As evident from FIG. 1a, however, the non-vertical sidewall angle φ of the ferroelectric stack (i.e., barrier layer 23a, plates 20a, 20b, and ferroelectric material 22) affects the spacing of capacitors 10 from one another and from adjacent contacts. As-patterned hard mask elements 23b′ define the dimensions and placement of corresponding upper plates 20b. But in addition to the spacing between hard mask elements 23b′ of adjacent capacitors 10 (and capacitor 10 relative to an adjacent contact), the sidewall angle φ must be taken into account in order to maintain the necessary minimum distances Dcap, Dct.
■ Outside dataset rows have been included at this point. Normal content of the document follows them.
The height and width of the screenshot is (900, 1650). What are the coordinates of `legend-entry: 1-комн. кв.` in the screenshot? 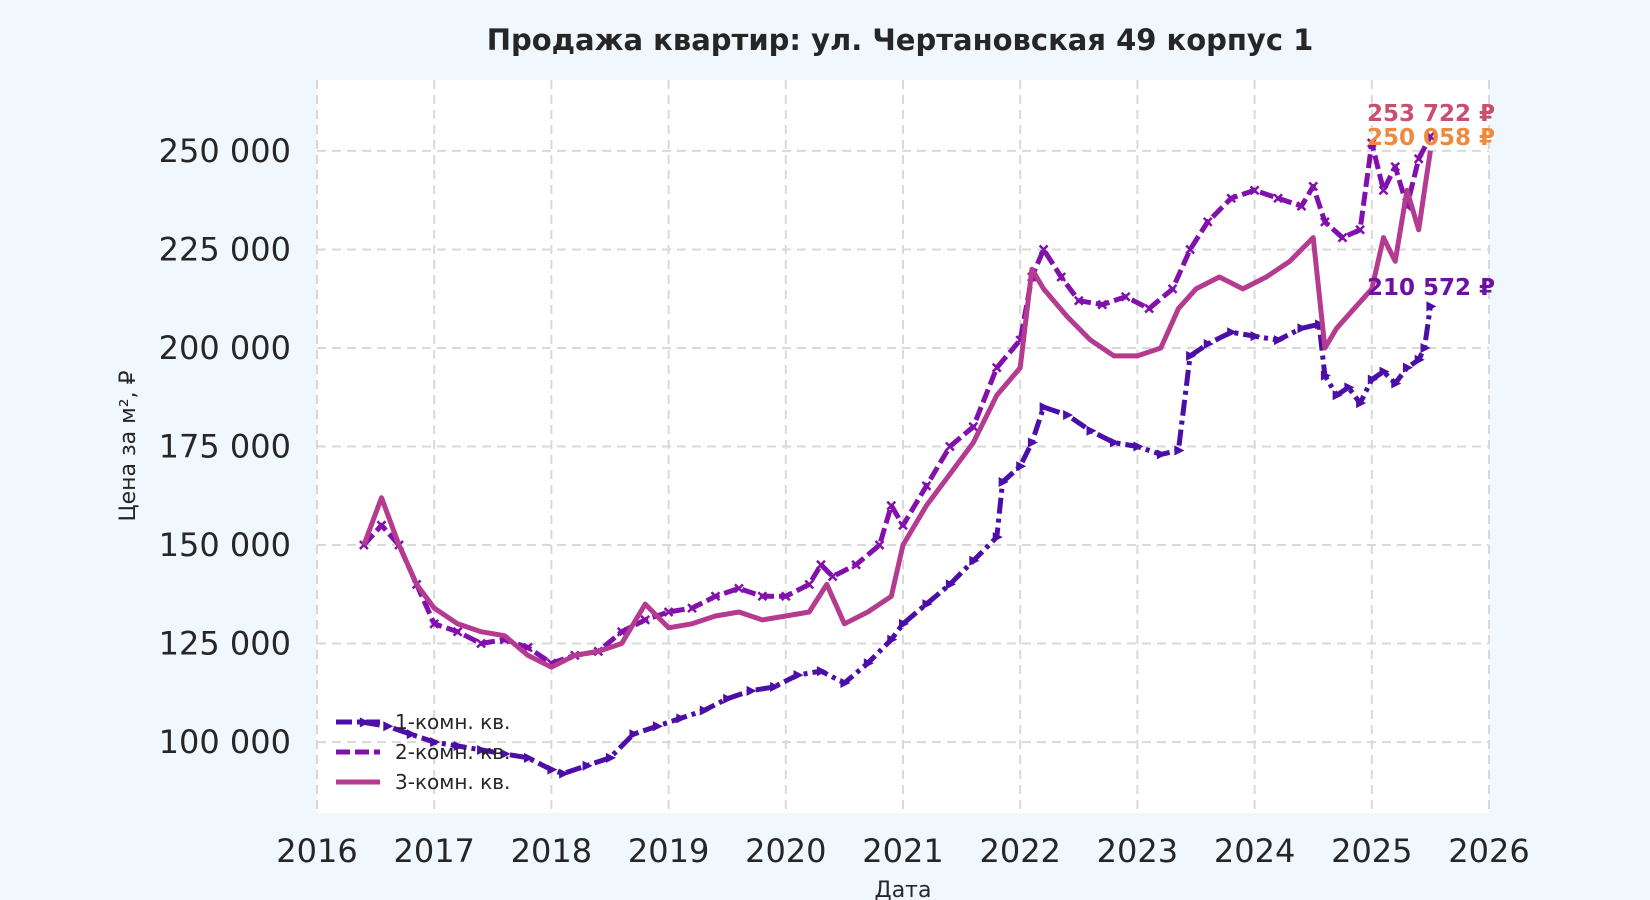 It's located at (423, 722).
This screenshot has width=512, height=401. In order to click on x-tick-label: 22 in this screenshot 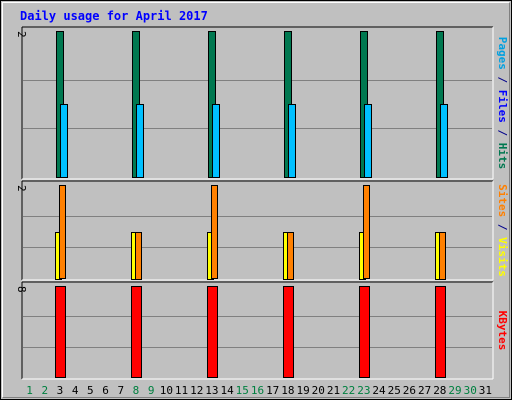, I will do `click(348, 390)`.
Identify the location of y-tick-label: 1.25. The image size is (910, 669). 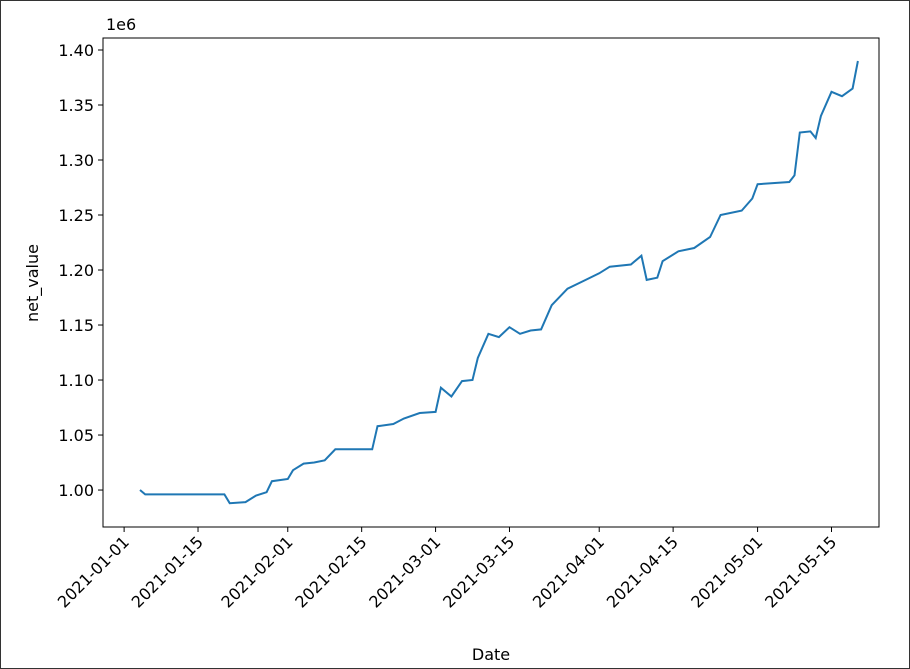
(76, 216).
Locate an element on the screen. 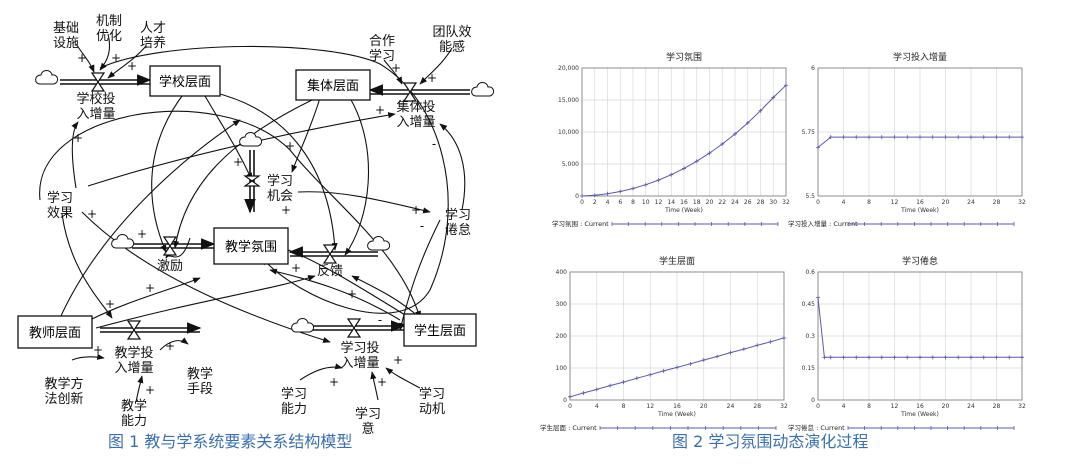  series-line is located at coordinates (920, 328).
A shallower sidewall angle φ requires larger spacing between as-patterned hard mask elements 23b′ for adjacent capacitors 10, and between hard mask elements 23b′ and adjacent contact plugs 18, in order to maintain minimum distances Dcap, Dct for a given ferroelectric width WPZT. This layer spacing results in reduced density of ferroelectric capacitors 10 per unit chip area. Conversely, a steeper sidewall angle φ would allow closer spacing of as-patterned hard mask elements 23b′, attaining an increased ferroelectric capacitor density.
By way of further background, it is known that sidewall angles of a structure being etched can be steepened by performing a plasma etch under conditions of increased bias RF power applied to the electrode at which the semiconductor wafer is disposed.